CLAIMS What is claimed is:

1. A face mask for blocking entry of viruses, bacteria, dirt, and debris to a nose and mouth area of a wearer, comprising: a non- woven fabric outer layer; a middle layer comprised of a filtering material and stacked with the outer layer; a non- woven fabric inner layer most proximate to the wearer and stacked with the outer layer and the middle layer; a plurality of perforated edges, the perforations passing through the outer, middle and inner layers and passing substantially around at least a portion of a periphery of a surface area of the face mask; and at least two ear slots proximal to the perforations and perpendicular to a length of the face mask, which ear slots are suitable for fitting each ear of the wearer therethrough to provide for affixation of the face mask to the wearer.

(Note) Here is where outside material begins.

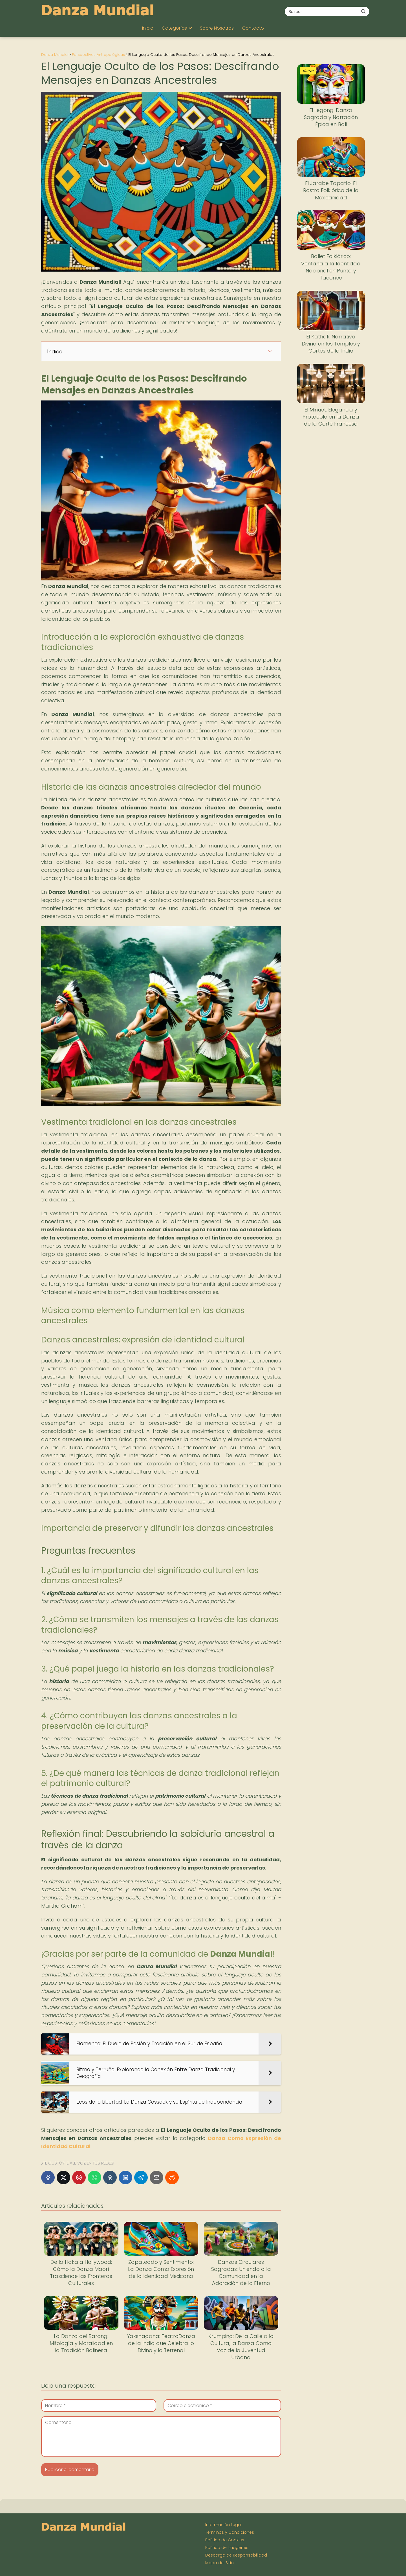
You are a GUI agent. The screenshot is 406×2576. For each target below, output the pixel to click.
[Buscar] (363, 11)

2. The face mask of claim 1, wherein the surface area is substantially rectangular.

3. The face mask of claim 2, wherein the perforated edges comprise two opposing sides of the rectangular surface area.

4. The face mask of claim 2, wherein the perforated edges comprise all four sides of the rectangular surface area.

5. The face mask of claim 1, wherein each of the face masks is one on a roll of face masks, and wherein the perforated edges enable separation of the face mask from the roll.

6. The face mask of claim 1, wherein each of the ear slots comprises perforations through the inner, middle and outer layers that open the ear slot upon application of pressure to the ear slot perforations.

7. The face mask of claim 1, wherein each of the ear slots comprises a full cut through the inner, middle and outer layers.

8. The face mask of claim 1, wherein the filtering material is of a medical grade.

9. The face mask of claim 1, wherein the outer layer comprises an aesthetic design on a side distal from the wearer.

10. The face mask of claim 1, further comprising a wire capable of forming about a nose of the wearer.

11. The face mask of claim 10, wherein the wire is periodic within one of the outer layer and the inner layer.

12. The face mask of claim 11, wherein the periodicity is approximately at a mid-point between each of the perforated edges.

13. The face mask of claim 1, wherein the ear slots comprise two ear slots for each ear of the wearer.

14. The face mask of claim 1, wherein the ear slots comprise three ear slots for each ear of the wearer.

15. A method of producing a face mask, comprising: stacking outer, middle, and inner material layers; at least partially sealing the stacked layers; cutting one or more ear slots for each ear of a wearer into the stacked layers; and perforating at least a portion of a periphery of a surface area delineating the face mask; placing the face mask onto a roller capable of rolling multiple ones of the face masks into an unseparated roll of the face masks.

16. The method of claim 15, further comprising pleating the stacked layers.

17. The method of claim 15, wherein the cutting comprises die cutting.

18. The method of claim 15, wherein the sealing comprises heat sealing.

19. The method of claim 15, wherein the middle layer comprises a filtering material.

20. The method of claim 19, wherein the filtering material is capable of filtering at least viruses and debris.